TO DO = Copy the entries again, starting with the line containing "Click the 'Debug" and going on through the end of the entries, requests included. Raise every coordinate in the answers by 146.
○ ○ ○ ○ ○
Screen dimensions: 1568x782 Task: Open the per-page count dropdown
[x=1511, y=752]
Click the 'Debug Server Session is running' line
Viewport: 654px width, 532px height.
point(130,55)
○ ○ ○ ○ ○
PROBLEM SOLUTION =
Click the 'Debug Server Session is running' line
Viewport: 654px width, 532px height.
point(276,201)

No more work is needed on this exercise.